Dabei ist das Material, Filz, alles andere als eine banale Wahl. Es birgt eine besondere Haptik und Emotionalität, die Künstler wie Joseph Beuys meisterhaft zu nutzen wussten. Für Beuys war Filz nicht nur Stoff, sondern eine Metapher für Schutz, Wärme und Isolation, durch die er in Werken wie „I Like America and America Likes Me“ das Bedürfnis des Menschen nach Geborgenheit, aber auch nach Abgrenzung thematisierte. Bei Fritz jedoch bleibt Filz lediglich eine Oberflächengestaltung, ohne dass das Material die Tiefendimension des Inhalts wirklich unterstützt. Hier wäre die Möglichkeit gewesen, die Weichheit und zugleich Abgeschlossenheit des Filzes zu nutzen, um dem Weinen eine zusätzliche, greifbare Dimension zu geben – die Möglichkeit, die tröstende oder vielleicht erstickende Wirkung des Filzes selbst sprechen zu lassen.
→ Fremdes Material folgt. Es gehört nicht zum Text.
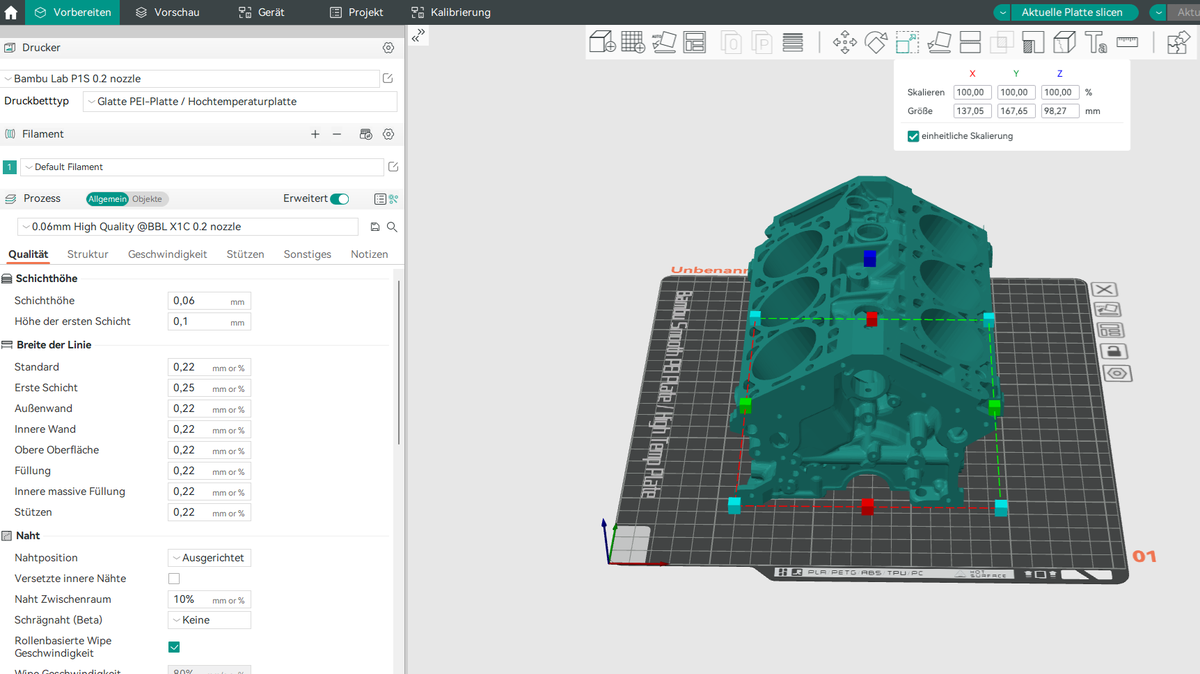Open the Nahtposition dropdown
1200x674 pixels.
(x=209, y=558)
Doch Fritz belässt es bei der bloßen Textur, ohne den Stoff in seiner symbolischen Kraft zu erforschen.
Das Interessante – und tatsächlich auch Positive – an Fritz’ Werk ist der Mut zur Reduktion. Die Einfachheit der Figuren, ihr Verzicht auf detaillierte Gesichtszüge und fein gearbeitete Proportionen, könnte tatsächlich als Versuch gewertet werden, das Archetypische in den Vordergrund zu rücken. In ihrer besten Form könnten diese Puppen universelle, fast ikonische Abbilder des menschlichen Leidens sein – roh, reduziert und dennoch unmittelbar. Doch genau hier, in der Umsetzung dieser Reduktion, zeigt sich ein Problem: Die Figuren sind so simpel, dass sie keine universelle Wirkung entfalten können. Statt Archetypen entstehen Karikaturen. Der Balanceakt zwischen Einfachheit und Bedeutung ist hier ins Schwanken geraten, und das Werk kippt ins Banale.
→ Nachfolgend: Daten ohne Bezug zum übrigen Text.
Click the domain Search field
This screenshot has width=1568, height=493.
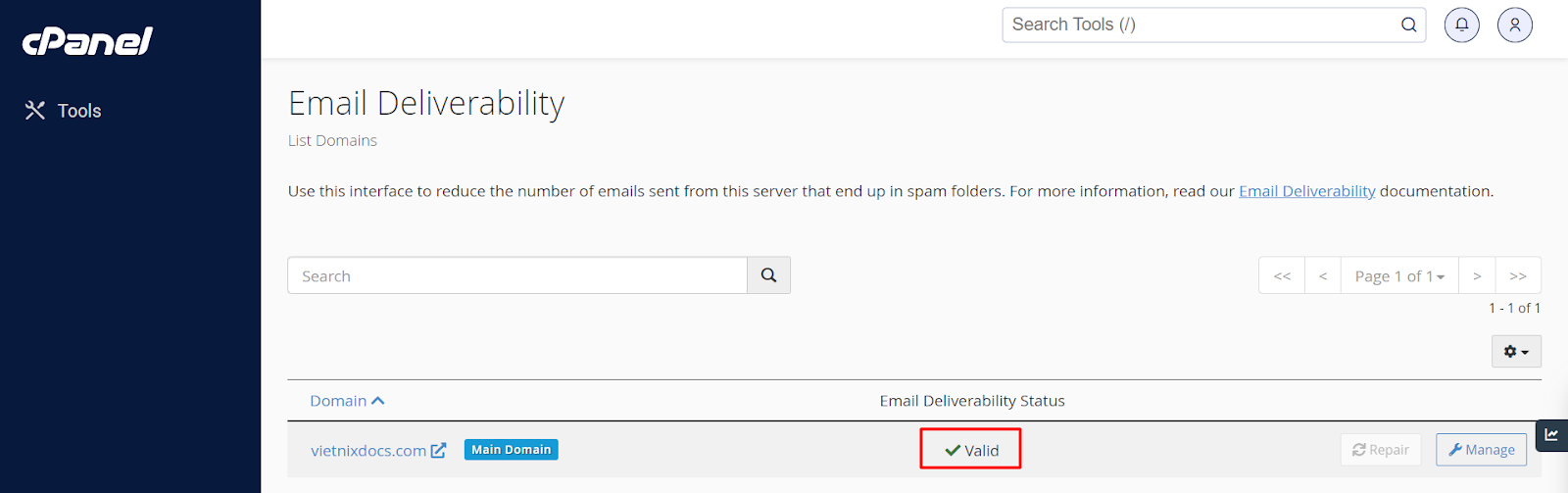click(x=516, y=275)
Wenn wir uns die Frage stellen, warum die Gesellschaft heute „Gründe hat zu weinen,“ betreten wir ein anderes Niveau, das dieses Werk berühren sollte, es jedoch nicht tut. Die Welt, die diese Figuren reflektieren könnten, ist voller realer Dramatik: steigende soziale Ungleichheit, eine zunehmend gespaltete Gesellschaft, die Klimakrise, die politische Unsicherheit und die tiefgreifenden Veränderungen in Arbeits- und Privatleben. Die Gründe zum Weinen heute sind existentiell und real, ein Spiegel der Zerbrechlichkeit unserer modernen Lebensweise und der sich verflüchtigenden Stabilität des Alltags. Fritz’ Werk hätte die Möglichkeit, diese kollektive Melancholie, dieses Gefühl des Verlorenseins und der Angst vor der Zukunft zu visualisieren. Stattdessen bleibt es im Privaten, in einer fast kindlich anmutenden Darstellung von Traurigkeit, die sich nicht mit dem Gewicht der gesellschaftlichen Gegenwart verbinden kann.
Dennoch: In der Reduktion und im Mut zur Naivität liegt ein Ansatz, der Potenzial hat. Wenn Fritz es schafft, diese naive Form in Zukunft durch tiefere symbolische Bezüge und stärkere Materialwahl zu unterfüttern, könnte sie eine ganz eigene Form der Expressivität erreichen. Ihre Werke könnten die rohe Emotionalität und Offenheit behalten, dabei aber gleichzeitig eine vielschichtigere, komplexere Ebene der Bedeutung erreichen.
„Zwei, die Gründe haben zu weinen“ ist daher ein Werk voller ungenutzter Möglichkeiten, eine Studie über das Scheitern am eigenen Anspruch und zugleich ein Hinweis darauf, dass im Scheitern auch ein Weg zu einem neuen, überzeugenderen Ausdruck liegen kann.